Die Verantwortlichen erkennen offenbar das Problem nicht
Keiner der Anwesenden unterstellt den Filmschaffenden eine böse Absicht. Gerade deswegen ist das Endprodukt des Filmes besonders erschreckend. Im Vorfeld dieses Fachgesprächs suchte der Zentralrat das Gespräch mit den Verantwortlichen des Films. Diese seien sich in keiner Weise einer Schuld bewusst, offenbar erkennen sie nicht mal die rassistischen Stereotype die sie hier verbreiten. Markus End von der Gesellschaft für Antiziganismusforschung spricht von einem Kompetenzdefizit und einem fehlenden Bewusstsein dieses strukturellen Rassismus. In einer Studie der Universität Leipzig von 2016 sagten 49,6 Prozent der Befragten, dass Sinti und Roma aus den Innenstädten verbannt werden sollten. 2014 waren 47,1 Prozent dieser Meinung, denn Sinti und Roma haftet das Bild des kriminell-seins an.
Logischerweise trägt das Verbreiten von antiziganistischen Stereotypen nicht zu deren Abbau bei. Wie das Beispiel “Nelly Abenteuer“ zeigt, werden sie weiterhin unreflektiert verbreitet. Hier besteht ein enormer Nachholbedarf in Sachen Reflektion und Aufarbeitung, wie sie auch nach 1945 bezüglich antisemitischer Stereotype stattgefunden haben.
Wie geeignet ist ein rassistischer Film für Kinder?
Überaus problematisch ist es, dass es sich bei “Nelly Abenteuer“ um einen Kinderfilm handelt. Ob man Kindern diesen Film zumuten kann, wurde unter den Anwesenden des Fachgesprächs durchaus kontrovers diskutiert. Einige sind der Meinung, dass Kinder sehr wohl in der Lage seien zu differenzieren – doch warum sollen wir als Gesellschaft Rassismus im Gewand der künstlerischen Fiktion überhaupt akzeptieren? Das Argument, sich hier auf die Kunstfreiheit fiktiver Filme zu berufen, greift zu kurz, stellt Professor Heftrich fest. Denn sonst wäre jede Form von ideologischer Propaganda legitim, solange sie nur im unverbindlichen Gewand der Fiktion daher käme.

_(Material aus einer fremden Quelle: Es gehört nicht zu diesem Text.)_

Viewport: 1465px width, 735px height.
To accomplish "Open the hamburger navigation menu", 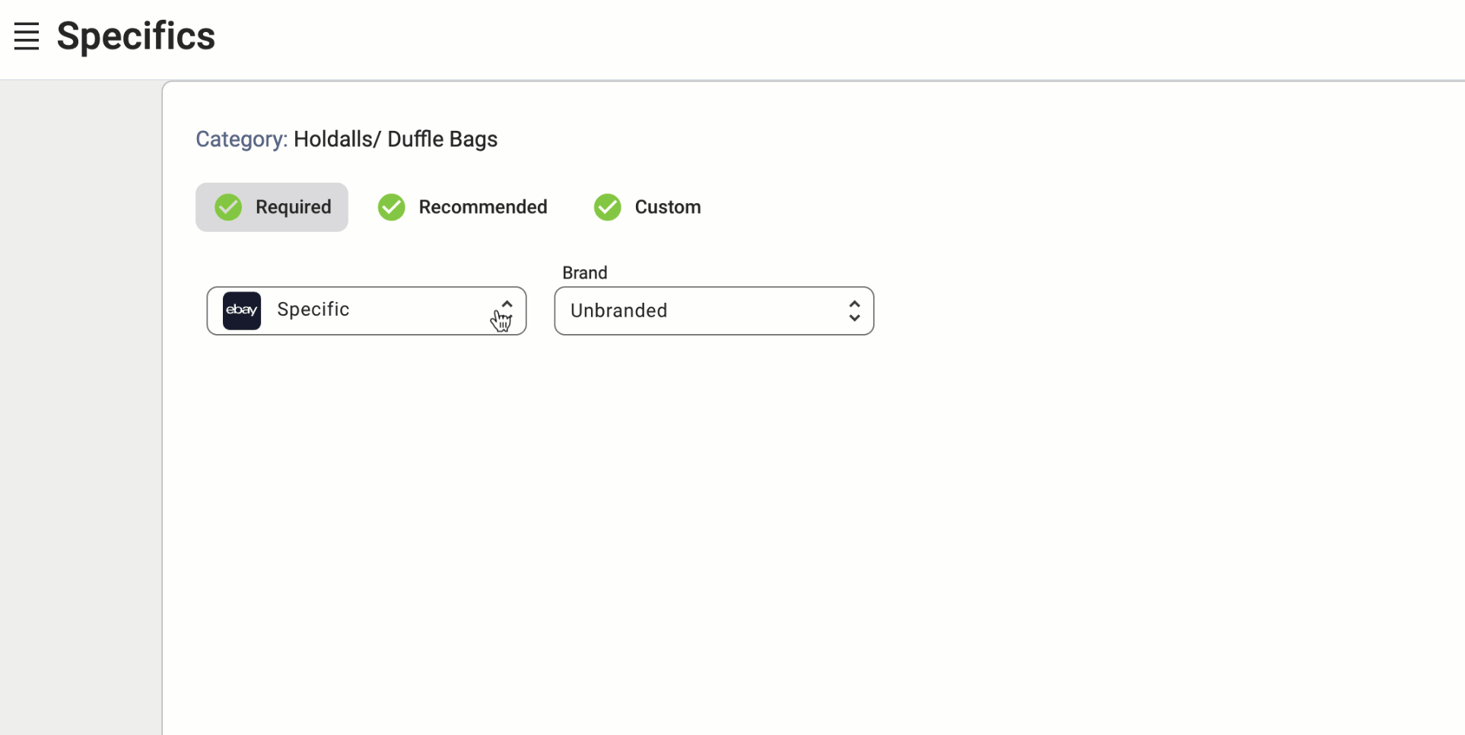I will tap(27, 36).
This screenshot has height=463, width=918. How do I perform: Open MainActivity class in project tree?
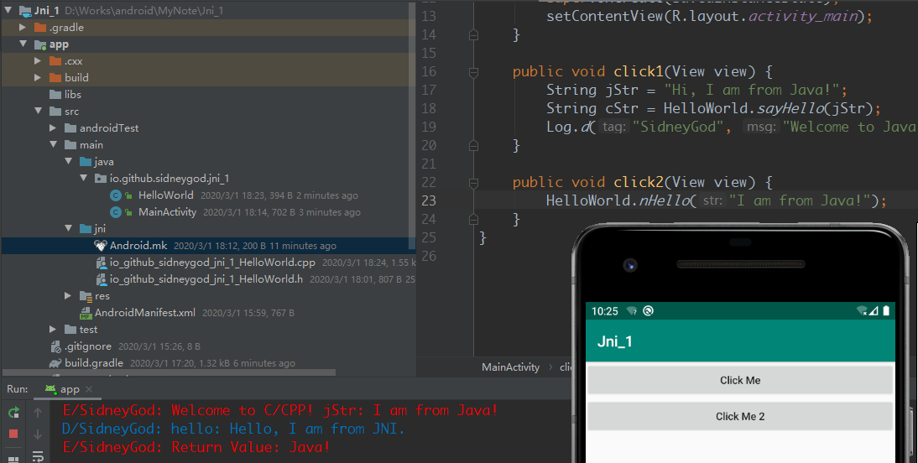(167, 212)
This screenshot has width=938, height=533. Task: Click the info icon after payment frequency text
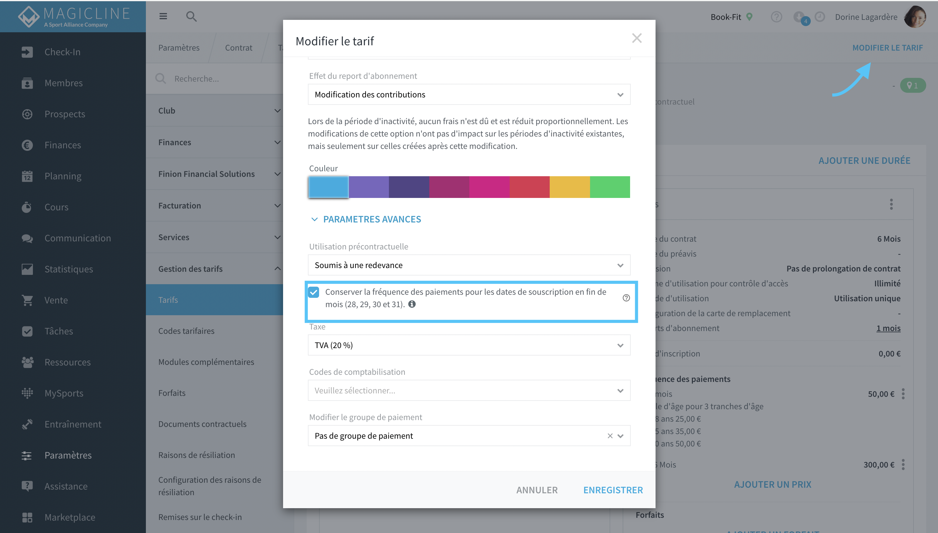click(x=412, y=304)
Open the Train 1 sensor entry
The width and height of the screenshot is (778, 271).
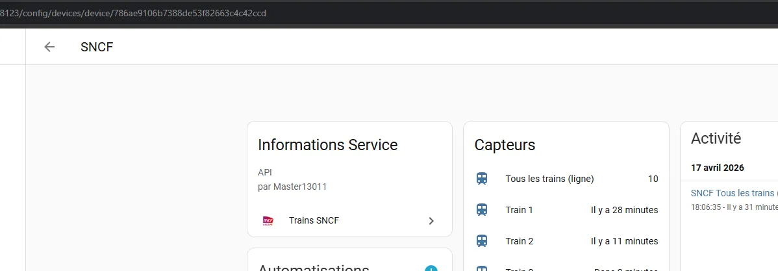[566, 210]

Romani Rose Quelle: Dokumentations- und Kulturzentrum Deutscher Sinti und Roma
“Nellys Abenteuer” ist kein Film für Kinder
“Es ist im Grunde unvorstellbar, dass in Deutschland ein Film mit einem derart antiziganistischen Inhalt erst mit Steuergeldern subventioniert wird und dann im Kinderprogramm des öffentlich-rechtlichen Fernsehens ausgestrahlt wird“, erklärte Romani Rose. Der Zentralrat der Sinti und Roma fordert daher, dass dieser Film nicht im öffentlich-rechtlichen Fernsehen ausgestrahlt wird. Angesichts eines derart rassistischen Films ist dieses Anliegen noch sehr kurz gegriffen.